Paphos fury at decade of inaction over stone crushing plant
THE HOUSE environment committee yesterday hit out at state services for allowing a nuisance stone crushing plant to operate within a Paphos residential area for almost a decade.
"This is insulting behaviour from the state towards its citizens, we should all be ashamed," committee chairman Demetris Eliades protested. "Rarely have I felt so strongly about a phenomenon, one that has been going on for 10 years and which this committee has been hearing the same thing about for four years," Eliades said.
People living around the massive plant in Chlorakas told the committee they could stand the dust and noise no more and had had enough of empty promises that the unit would be moved.
"What do we have to do?" an exasperated Charalambos Antoniades, the residents’ spokesman, demanded of the government officials attending yesterday’s committee session.
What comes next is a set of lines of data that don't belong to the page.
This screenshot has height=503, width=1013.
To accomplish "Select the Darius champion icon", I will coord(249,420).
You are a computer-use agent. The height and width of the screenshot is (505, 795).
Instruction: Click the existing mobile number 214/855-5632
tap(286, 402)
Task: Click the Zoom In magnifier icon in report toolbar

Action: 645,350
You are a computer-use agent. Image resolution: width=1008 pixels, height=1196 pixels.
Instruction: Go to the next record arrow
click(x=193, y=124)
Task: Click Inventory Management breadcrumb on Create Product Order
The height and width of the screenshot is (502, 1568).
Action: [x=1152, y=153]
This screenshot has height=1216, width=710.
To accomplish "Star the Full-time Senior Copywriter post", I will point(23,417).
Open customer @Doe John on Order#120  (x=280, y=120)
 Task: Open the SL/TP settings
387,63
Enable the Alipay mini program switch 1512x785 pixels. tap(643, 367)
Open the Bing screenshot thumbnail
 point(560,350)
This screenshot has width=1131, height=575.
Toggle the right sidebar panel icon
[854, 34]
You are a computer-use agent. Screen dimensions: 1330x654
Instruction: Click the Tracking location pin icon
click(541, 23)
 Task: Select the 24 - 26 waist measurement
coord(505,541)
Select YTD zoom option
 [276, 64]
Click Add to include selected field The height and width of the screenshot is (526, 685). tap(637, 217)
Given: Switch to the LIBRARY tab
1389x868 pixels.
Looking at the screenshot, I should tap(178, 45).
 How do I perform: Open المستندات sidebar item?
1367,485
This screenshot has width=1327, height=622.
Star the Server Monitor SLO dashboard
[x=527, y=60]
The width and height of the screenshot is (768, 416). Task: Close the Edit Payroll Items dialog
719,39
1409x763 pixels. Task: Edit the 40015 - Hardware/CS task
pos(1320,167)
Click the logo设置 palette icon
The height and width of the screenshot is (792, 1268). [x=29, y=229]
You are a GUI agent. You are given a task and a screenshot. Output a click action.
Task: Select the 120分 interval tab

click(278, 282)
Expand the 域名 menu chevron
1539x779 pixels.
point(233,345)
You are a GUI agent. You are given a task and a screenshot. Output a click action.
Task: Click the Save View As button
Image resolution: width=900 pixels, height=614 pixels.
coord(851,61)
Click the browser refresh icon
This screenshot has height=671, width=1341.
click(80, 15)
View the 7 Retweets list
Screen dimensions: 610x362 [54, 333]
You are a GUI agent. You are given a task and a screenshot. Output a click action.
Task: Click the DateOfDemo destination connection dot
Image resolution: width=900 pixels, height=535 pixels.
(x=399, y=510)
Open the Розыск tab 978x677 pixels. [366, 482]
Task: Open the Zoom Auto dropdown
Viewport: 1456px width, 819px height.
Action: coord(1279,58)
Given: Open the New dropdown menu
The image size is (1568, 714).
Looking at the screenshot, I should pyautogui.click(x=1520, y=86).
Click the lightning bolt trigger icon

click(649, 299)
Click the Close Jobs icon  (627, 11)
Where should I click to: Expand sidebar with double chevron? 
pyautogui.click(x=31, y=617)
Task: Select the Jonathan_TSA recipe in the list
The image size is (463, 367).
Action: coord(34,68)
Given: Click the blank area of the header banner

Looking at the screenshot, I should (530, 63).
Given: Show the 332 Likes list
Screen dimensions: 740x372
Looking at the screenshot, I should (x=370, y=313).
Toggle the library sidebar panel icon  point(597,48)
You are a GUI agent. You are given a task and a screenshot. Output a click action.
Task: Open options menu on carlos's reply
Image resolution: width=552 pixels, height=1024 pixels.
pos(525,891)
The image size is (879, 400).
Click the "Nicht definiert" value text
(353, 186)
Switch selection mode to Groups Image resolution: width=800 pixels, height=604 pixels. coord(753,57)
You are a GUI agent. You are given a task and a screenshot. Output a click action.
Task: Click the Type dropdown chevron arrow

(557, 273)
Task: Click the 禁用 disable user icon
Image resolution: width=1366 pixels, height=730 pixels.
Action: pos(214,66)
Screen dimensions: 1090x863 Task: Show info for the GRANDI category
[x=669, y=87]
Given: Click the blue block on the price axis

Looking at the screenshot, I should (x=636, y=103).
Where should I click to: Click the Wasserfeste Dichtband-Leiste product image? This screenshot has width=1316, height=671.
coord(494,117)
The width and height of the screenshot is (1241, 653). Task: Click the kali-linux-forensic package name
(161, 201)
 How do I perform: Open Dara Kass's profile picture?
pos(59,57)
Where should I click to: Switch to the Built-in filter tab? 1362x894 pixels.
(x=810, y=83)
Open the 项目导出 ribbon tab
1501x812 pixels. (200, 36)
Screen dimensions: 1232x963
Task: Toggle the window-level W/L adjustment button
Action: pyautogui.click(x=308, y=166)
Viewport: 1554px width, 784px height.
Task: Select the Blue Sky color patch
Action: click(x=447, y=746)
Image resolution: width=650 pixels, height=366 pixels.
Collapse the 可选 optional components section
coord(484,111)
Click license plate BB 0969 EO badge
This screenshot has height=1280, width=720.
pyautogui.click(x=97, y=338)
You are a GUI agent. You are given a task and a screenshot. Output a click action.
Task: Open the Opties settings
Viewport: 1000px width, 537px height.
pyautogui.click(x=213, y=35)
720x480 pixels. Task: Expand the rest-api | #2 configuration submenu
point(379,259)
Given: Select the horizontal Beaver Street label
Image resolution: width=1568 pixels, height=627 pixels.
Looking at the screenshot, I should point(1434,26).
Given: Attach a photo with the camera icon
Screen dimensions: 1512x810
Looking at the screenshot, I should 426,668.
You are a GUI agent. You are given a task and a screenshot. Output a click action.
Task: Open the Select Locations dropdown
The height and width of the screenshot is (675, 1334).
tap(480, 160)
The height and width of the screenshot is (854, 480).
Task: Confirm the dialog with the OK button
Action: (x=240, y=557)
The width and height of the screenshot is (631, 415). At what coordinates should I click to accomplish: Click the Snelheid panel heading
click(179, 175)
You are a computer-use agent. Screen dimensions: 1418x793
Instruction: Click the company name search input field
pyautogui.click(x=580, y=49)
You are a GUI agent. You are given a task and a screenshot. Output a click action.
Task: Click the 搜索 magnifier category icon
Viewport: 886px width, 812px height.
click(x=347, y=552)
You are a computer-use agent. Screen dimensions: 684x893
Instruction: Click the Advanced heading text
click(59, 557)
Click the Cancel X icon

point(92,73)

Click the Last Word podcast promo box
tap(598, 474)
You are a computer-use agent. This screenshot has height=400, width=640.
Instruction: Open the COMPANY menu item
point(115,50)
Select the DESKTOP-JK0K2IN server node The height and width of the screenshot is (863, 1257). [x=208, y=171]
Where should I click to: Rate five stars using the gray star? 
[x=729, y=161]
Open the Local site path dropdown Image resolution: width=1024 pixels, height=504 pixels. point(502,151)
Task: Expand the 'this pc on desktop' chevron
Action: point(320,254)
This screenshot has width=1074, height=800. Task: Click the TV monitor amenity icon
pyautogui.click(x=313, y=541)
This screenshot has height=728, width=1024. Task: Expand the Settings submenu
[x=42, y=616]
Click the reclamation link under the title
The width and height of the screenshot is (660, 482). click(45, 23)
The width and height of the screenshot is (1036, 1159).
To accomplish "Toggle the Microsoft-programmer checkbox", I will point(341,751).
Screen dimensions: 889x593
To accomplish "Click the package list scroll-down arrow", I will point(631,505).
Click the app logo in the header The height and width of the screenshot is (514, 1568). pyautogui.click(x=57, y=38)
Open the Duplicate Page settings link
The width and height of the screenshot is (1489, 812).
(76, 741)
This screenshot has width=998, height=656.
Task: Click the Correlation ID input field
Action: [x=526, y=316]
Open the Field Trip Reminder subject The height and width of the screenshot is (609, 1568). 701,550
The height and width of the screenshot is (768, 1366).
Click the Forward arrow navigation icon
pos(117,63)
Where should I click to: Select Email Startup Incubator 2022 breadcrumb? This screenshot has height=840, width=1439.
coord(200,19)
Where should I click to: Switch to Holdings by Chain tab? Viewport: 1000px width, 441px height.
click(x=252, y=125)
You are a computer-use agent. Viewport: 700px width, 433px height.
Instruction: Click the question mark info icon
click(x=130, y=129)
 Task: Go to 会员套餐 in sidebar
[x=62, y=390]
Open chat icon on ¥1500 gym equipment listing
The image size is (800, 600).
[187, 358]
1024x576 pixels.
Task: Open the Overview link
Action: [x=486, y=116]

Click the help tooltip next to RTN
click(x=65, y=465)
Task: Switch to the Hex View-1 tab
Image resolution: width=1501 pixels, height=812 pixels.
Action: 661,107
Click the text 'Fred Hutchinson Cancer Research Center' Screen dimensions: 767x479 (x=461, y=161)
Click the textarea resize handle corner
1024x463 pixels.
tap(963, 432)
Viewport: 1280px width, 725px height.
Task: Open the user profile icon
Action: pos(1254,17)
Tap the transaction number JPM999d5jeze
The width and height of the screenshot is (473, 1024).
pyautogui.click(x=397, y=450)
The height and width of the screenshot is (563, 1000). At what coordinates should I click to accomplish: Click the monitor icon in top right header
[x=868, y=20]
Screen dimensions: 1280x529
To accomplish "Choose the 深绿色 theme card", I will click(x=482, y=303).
"I have not been able to use my home for the past 10 years… not even animals are treated like this."
Antoniades said plant operators never stuck to regulations for limiting dust and noise levels.
Environment Service officer Andreas Hadjipanayiotis agreed, saying the plant was "the biggest anarchic activity I have seen in my 10 years with the service".
Hadjipanayiotis said he had been shocked by what he had seen when he visited the site on Monday. "I am ashamed as a citizen of what I saw yesterday. There was dust lying three centimetres deep outside nearby homes."
"I know all of Cyprus’ mines and I have never seen such a place, there is no way to improve it," Hadjipanayiotis added.
Paphos deputy George Hadjigeorgiou, of Akel, said local residents were forced to tape their windows shut in an effort to keep the dust out.
In reply to this barrage of criticism, Paphos District Officer Nicos Roussos said negotiations to agree a compensation deal with plant owners to close down the stone-crushing unit were almost at an end. He promised the committee a deal would be reached by next month.
The District Officer agreed that the plant was an "unbearable nuisance" and said owners were being taken to court for operating without approval, illegal additions to the plant and dangerous constructions.
Hadjigeorgiou was not impressed, predicting that the nothing would happen and the committee would again be examining an unchanged situation come next summer.
Plant owner Nearchos Eliades told the committee he had no comment to make.
The plant was built before the area became residential. It later closed down but was re-opened in 1991, despite mushrooming housing development. A 1992 demolition order against additions to the plant has never been carried out.
The issue has been before the committee for four years now, without discernible progress. In 1998, the committee was told that the plant would have to go to make way for a new road. But the road later turned out not to be crossing the plant’s path.